Claudia Imhoff, president, Intelligent Solutions
While MDM has historically been enterprise turf, that's changing, industry sources agree. A lot of midmarket companies suffer from the same data redundancy and inconsistency problems as Fortune 500 firms, albeit on a smaller scale, noted Aaron Zornes, chief research officer at The MDM Institute in Burlingame, Calif. But midmarket CIOs have balked at the million-dollar price tag of most MDM systems.
Recently, however, companies like Siperian Inc., DataFlux, Initiate Systems Inc. and Purisma Inc. have introduced smaller-scale MDM platforms that cost $100,000 or less, Zornes said. Oracle recently introduced an "MDM-lite" version of its technology. And Microsoft will shortly unveil its own midmarket MDM solution, which will be closely integrated with popular offerings like SharePoint.

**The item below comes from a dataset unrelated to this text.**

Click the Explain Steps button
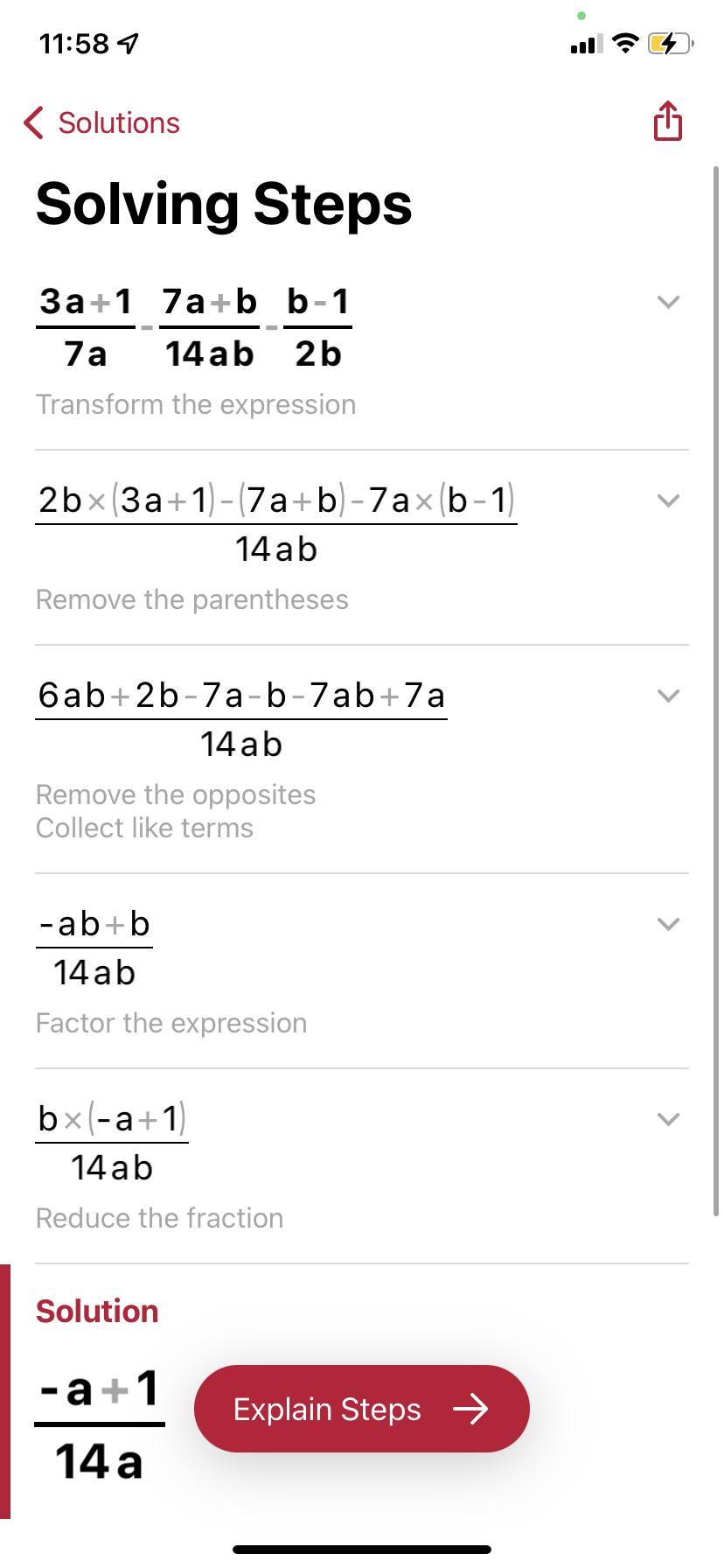 [361, 1409]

Then, too, midmarket firms are increasingly taking advantage of the data cleansing capabilities and other MDM features that ERP and business intelligence vendors are incorporating into their software. "We've seen smaller companies realize the discipline and benefit of having a single view of the customer and of material" through their ERP systems, said Robin Kearon, CEO of the North American division of global systems integrator Business & Decision SA.
Step by step
Not that implementing MDM is exactly a cakewalk: Just ask Cordo, who is about to embark on the next phase of Equinox's rollout. Scheduled for completion by the fourth quarter, phase two involves introducing data governance rules and automated procedures for standardizing data as it is entered. This will eliminate the need for administrators to do batch data cleansing on a nightly basis, Cordo said.
Creating consistent customer profiles and data definitions shouldn't be too hard, Cordo said. More difficult -- and politically sensitive -- will be working with business groups to devise data governance rules, "Like how to identify duplicates or what to do when someone has a long-standing account balance or if quality is trending down in a particular club or region, who handles it?"
Cordo said sometime next year he plans to build "a consistent lookup and search screen, with a unified view so that when customers come in, operators can identify them across our source systems in all business lines."
Cordo said he has no doubt that the rewards are worth the effort. The chief benefits, he noted, are unquantifiable: "supporting our culture and the way we interact with members and improving club operations." The bottom line: "MDM was the logical thing to do."